Download datasets for analysis

ME-ICA / tedana-comparison

Comparison of implementations of multi-echo fMRI denoising pipelines across datasets.

GNU General Public License v2.0

4 stars 1 forks source link

Download datasets for analysis #1

Open tsalo opened 6 years ago

tsalo commented 6 years ago

Per discussion on gitter and in the tedana testing Google Doc, we want to download a set of datasets from OpenNeuro with a range of parameters to check their results across pipeline implementations. Here is a list of datasets we can use (to be updated as new ones are added to OpenNeuro):

dataset	echoes	TR	Tesla	Voxel	MB	task
ds000210	3	2.00	3	3.75x3.75x3.80	N	rest/event
ds000254	4	4.00	3	3.00x3.00x3.00	4	block
ds000258	4	2.47	3	3.75x3.75x4.40	N	rest
ds001491	3	2.45	3	3.50x3.50x3.50	N	event
CamCAN	5	2.47	3	3.00x3.00x4.44	N	film

Outstanding questions:

How can we download the data programmatically?
Should we download and run a single subject/run/task or multiple from each dataset?

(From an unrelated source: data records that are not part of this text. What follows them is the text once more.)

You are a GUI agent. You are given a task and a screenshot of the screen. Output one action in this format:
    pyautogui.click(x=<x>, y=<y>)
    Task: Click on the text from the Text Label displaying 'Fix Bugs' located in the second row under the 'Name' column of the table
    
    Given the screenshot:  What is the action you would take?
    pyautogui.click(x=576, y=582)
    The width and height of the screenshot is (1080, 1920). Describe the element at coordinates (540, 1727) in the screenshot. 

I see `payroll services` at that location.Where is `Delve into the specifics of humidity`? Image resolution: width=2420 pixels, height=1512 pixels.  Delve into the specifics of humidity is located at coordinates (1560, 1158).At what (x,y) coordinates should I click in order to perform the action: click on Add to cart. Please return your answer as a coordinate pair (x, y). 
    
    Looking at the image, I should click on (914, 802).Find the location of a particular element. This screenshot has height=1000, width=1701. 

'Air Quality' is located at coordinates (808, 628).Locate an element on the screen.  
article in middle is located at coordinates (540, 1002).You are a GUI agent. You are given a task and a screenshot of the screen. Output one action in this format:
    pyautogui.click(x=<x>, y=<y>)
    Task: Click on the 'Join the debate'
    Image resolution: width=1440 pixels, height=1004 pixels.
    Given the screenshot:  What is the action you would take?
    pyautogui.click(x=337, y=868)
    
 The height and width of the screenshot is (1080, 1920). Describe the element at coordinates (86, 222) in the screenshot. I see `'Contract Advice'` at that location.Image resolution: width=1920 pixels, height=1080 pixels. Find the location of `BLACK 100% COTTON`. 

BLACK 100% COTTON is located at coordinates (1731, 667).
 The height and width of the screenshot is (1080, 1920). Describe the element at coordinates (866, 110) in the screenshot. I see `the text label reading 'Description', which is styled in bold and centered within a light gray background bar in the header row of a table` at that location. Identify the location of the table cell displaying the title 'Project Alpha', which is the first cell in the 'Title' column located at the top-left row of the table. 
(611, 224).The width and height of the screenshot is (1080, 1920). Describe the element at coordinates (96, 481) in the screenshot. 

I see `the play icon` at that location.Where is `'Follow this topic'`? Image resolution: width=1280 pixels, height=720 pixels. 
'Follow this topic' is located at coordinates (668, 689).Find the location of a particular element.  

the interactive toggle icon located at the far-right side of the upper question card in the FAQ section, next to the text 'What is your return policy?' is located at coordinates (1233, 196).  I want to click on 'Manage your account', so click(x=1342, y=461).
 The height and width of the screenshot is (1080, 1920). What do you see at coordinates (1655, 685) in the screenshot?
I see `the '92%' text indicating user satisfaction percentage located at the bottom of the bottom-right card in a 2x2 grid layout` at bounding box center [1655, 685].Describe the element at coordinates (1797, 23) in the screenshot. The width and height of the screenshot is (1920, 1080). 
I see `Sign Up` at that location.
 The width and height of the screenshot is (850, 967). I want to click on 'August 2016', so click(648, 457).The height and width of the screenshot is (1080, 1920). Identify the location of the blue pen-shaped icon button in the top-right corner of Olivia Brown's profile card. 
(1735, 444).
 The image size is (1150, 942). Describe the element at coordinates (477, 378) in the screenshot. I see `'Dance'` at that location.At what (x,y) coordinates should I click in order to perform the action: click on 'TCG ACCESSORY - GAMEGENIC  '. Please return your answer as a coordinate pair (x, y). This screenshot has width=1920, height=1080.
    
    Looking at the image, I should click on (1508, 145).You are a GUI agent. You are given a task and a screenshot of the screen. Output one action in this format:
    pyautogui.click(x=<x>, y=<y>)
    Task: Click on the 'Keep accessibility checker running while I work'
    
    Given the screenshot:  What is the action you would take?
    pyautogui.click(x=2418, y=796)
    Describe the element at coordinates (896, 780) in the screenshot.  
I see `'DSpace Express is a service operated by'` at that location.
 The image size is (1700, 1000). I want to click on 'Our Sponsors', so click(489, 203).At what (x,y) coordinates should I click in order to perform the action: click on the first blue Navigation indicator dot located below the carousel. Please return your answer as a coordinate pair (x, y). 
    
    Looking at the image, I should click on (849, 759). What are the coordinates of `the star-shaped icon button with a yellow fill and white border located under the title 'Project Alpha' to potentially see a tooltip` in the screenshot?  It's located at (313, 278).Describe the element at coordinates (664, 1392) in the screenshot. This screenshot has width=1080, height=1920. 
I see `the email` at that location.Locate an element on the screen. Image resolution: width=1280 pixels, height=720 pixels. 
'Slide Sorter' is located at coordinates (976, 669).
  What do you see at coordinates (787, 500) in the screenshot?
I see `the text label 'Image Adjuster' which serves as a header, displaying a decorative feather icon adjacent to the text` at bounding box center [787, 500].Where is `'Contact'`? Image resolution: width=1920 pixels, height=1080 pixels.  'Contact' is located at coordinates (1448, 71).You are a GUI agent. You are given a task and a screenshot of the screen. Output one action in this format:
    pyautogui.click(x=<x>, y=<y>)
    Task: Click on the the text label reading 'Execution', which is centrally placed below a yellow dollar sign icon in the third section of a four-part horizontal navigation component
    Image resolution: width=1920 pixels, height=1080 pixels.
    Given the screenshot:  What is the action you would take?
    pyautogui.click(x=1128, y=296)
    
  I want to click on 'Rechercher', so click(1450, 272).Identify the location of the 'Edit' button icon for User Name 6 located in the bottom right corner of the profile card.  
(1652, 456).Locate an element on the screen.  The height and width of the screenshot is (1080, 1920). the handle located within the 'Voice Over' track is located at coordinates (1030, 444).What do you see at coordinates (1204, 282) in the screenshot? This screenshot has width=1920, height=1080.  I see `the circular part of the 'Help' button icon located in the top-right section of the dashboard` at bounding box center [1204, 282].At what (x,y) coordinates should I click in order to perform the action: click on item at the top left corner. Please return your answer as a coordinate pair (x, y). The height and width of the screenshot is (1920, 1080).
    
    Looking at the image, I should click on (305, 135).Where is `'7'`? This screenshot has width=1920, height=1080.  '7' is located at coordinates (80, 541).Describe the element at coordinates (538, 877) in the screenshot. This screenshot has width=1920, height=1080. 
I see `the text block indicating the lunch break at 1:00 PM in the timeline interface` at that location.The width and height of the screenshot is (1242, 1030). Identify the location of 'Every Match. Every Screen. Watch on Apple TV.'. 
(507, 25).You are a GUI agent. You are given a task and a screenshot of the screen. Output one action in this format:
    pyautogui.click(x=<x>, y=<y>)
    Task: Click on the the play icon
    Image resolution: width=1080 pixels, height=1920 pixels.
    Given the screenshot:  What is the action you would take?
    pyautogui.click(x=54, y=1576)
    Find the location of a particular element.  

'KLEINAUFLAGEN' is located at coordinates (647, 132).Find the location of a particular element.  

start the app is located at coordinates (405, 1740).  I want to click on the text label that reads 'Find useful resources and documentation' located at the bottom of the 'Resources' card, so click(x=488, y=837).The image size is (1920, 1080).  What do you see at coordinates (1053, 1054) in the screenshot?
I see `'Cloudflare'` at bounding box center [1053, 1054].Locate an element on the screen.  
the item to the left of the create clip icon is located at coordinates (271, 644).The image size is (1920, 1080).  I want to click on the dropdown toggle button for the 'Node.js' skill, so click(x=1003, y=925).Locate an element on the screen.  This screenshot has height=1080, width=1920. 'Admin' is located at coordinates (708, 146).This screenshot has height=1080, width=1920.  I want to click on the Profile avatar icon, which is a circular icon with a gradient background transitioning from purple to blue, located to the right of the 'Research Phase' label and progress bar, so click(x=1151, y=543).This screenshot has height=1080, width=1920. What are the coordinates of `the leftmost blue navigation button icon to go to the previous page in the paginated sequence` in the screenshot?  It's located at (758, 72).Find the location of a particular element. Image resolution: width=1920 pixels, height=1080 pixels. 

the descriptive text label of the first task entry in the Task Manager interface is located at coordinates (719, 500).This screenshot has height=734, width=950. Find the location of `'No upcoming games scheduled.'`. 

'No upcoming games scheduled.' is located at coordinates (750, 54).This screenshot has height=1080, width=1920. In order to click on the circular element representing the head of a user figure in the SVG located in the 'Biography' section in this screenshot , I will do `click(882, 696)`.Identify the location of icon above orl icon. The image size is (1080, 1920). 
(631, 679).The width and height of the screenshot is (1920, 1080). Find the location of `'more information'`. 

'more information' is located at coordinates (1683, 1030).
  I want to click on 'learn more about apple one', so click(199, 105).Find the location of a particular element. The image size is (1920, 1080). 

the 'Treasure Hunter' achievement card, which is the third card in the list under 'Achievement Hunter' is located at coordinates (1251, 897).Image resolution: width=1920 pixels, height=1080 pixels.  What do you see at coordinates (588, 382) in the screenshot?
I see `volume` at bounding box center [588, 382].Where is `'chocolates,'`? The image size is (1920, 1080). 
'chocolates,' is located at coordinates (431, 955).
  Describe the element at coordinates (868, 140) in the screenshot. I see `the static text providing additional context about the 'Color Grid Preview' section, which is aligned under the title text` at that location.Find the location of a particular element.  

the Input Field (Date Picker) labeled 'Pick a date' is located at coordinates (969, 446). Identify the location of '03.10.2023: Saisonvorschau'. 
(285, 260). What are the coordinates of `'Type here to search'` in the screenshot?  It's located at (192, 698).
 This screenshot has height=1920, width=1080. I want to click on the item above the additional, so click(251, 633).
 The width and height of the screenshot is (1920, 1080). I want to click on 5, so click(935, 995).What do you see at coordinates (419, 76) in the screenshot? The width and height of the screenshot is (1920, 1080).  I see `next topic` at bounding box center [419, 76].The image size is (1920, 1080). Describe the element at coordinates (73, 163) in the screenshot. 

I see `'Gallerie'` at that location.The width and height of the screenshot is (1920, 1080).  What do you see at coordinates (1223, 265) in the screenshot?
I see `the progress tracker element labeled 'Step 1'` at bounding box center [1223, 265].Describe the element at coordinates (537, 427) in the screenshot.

tsalo commented 6 years ago

It looks like we can use nistats to download data from OpenNeuro!

emdupre commented 5 years ago

Nice ! Coming back to this, do you think we should test on ds000254 as our third test in tedana ? Since we're using circle workflows we can run all of our datasets in parallel, and it seems the most distinct from what we have already !

EDIT: I'm actually not sure that would be a good idea, since it's also pCASL. @handwerkerd is likely to have a MB dataset we could use, though.

handwerkerd commented 5 years ago

Something with MB would be good, but I don't think I have any multi-band multi-echo data from an actual study sitting around. I've just piloted a few sequence options with this. I plan to collect some of these data in the near-ish future, but if you want a dataset now, you'll need to get it from somewhere else.

tsalo commented 5 years ago

@emdupre I think that ds000254 would be a good choice, largely because it includes a well-characterized task. We can use motor cortex ROIs to look at betas across pipelines. On the other hand, ds001491 uses an IAPS event-related task, so we could do the same thing with a V1 seed if the simultaneous pCASL is an issue.

tsalo commented 5 years ago

We can also request access to the Cam-CAN film viewing dataset and treat it like resting-state data. That dataset has five echoes and (I believe) a large number of participants.

tsalo commented 4 years ago

I was given access to the Cam-CAN dataset. There are 649 participants ranging in age from 18.5 to 88.9 years old, with an average of 54.8 yrs. Each has one run of five-echo film-viewing data. My understanding of the usage requirements, based on the uses I specified in my application, is that we can use it for tedana validation/comparison-type papers as long as we include the proper acknowledgements and citations.